We’re back, with another Big Finish Doctor Who audio drama review! This week, we’re listening to Main Range #28, Invaders from Mars. Written and directed by Mark Gatiss, this episode features the Eighth Doctor and Charley Pollard, and begins the second “season” of Eighth Doctor stories in the main range, consisting of six consecutive entries. We’ll be hanging out with the Eighth Doctor for quite some time (as we’re also covering Series Two of the Eighth Doctor Adventures on Thursdays), so let’s get started!
Spoilers ahead for anyone who has not listened to this audio drama!

> _Your objective_
In the review introduction, who wrote and directed Invaders from Mars?

> _Recorded data_
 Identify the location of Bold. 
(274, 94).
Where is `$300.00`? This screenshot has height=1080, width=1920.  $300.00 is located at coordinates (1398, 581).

> _Response for this exercise_
Mark Gatiss